** Material for this exercise **
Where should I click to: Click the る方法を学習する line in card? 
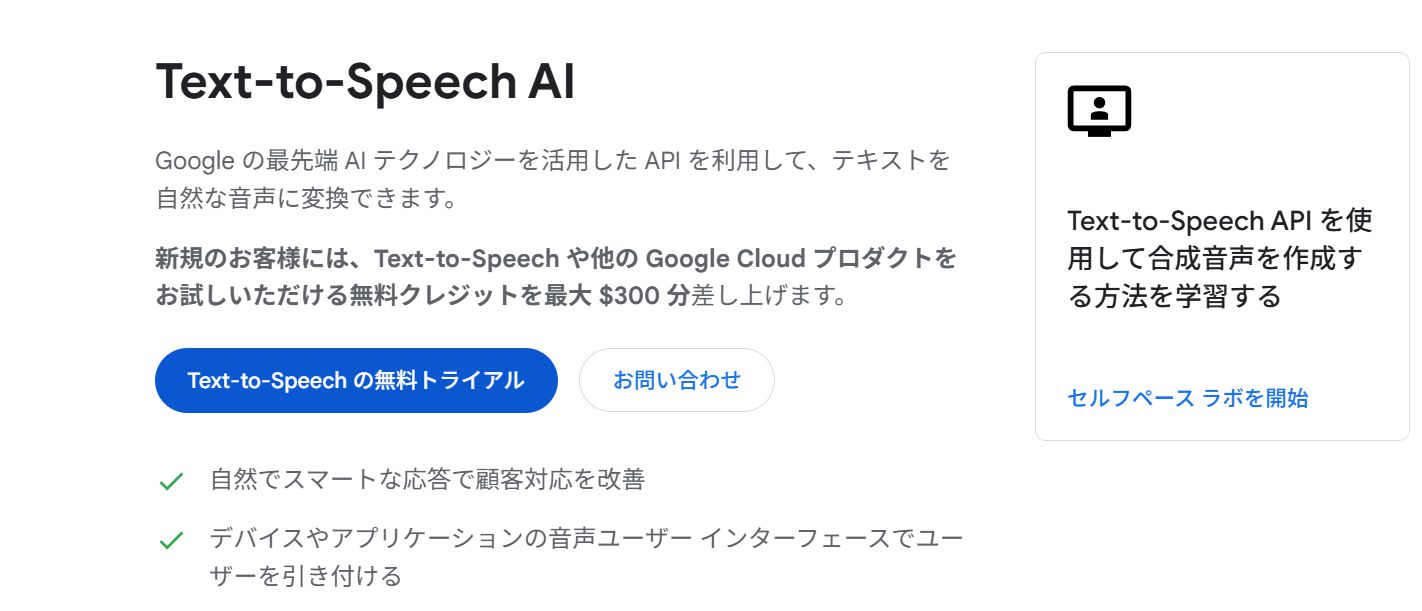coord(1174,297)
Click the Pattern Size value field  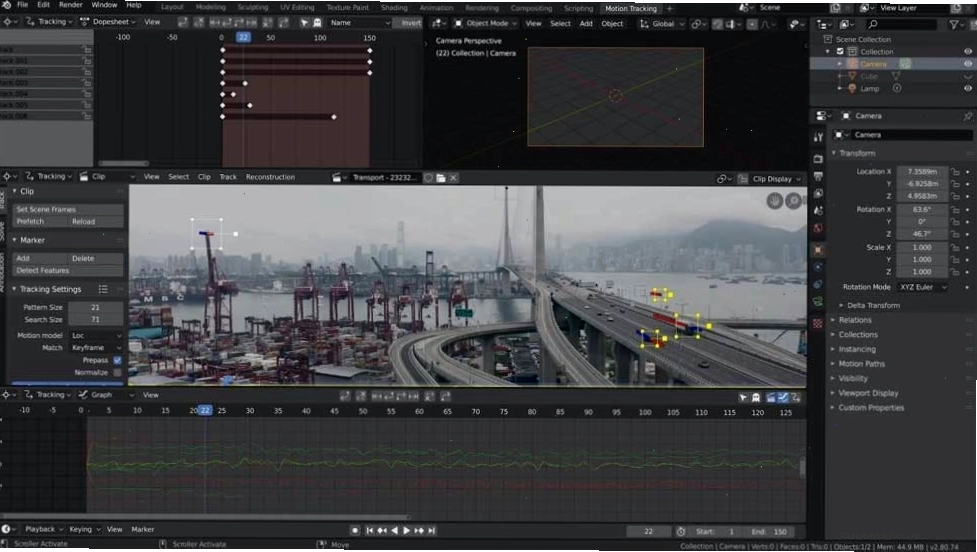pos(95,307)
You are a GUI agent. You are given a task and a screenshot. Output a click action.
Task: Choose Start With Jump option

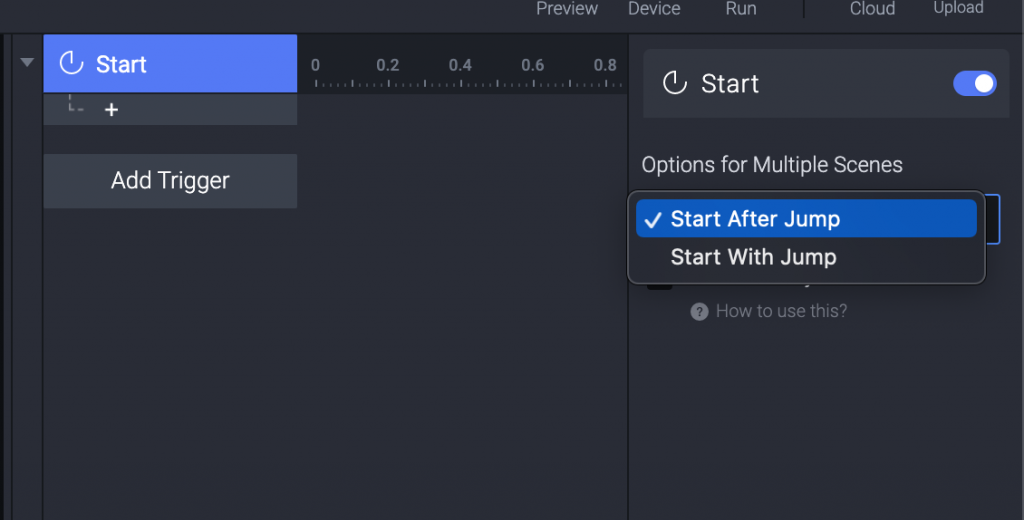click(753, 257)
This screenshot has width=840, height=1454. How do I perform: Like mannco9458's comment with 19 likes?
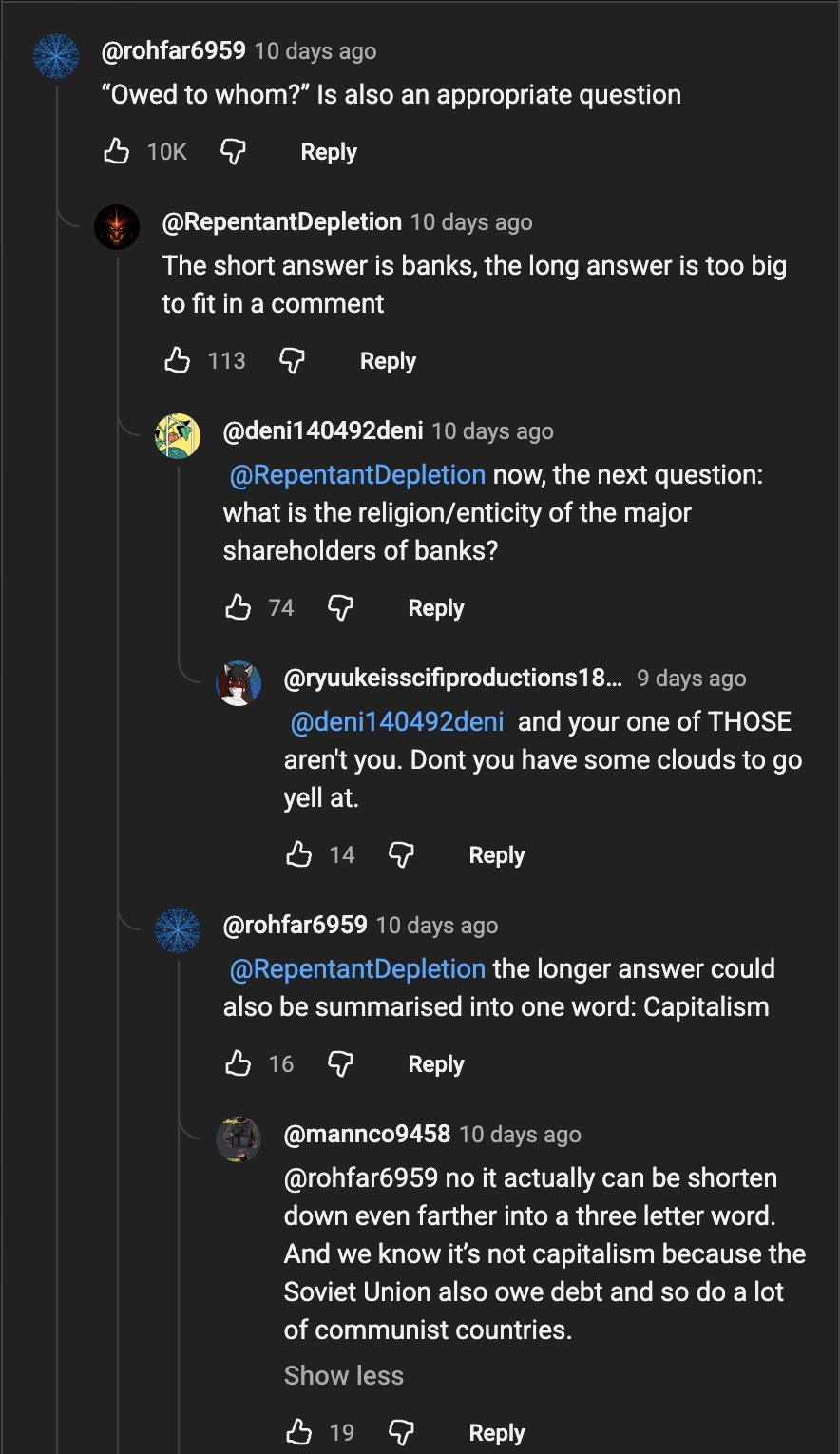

** Task instructions **
Where a line of the records holds the word "screenshot", copy that line.

** Answer box **
You are a GUI agent. You are given a task and a screenshot. Output a click action.
This screenshot has width=840, height=1454. How do I perform: Like mannco9458's comment with 19 likes?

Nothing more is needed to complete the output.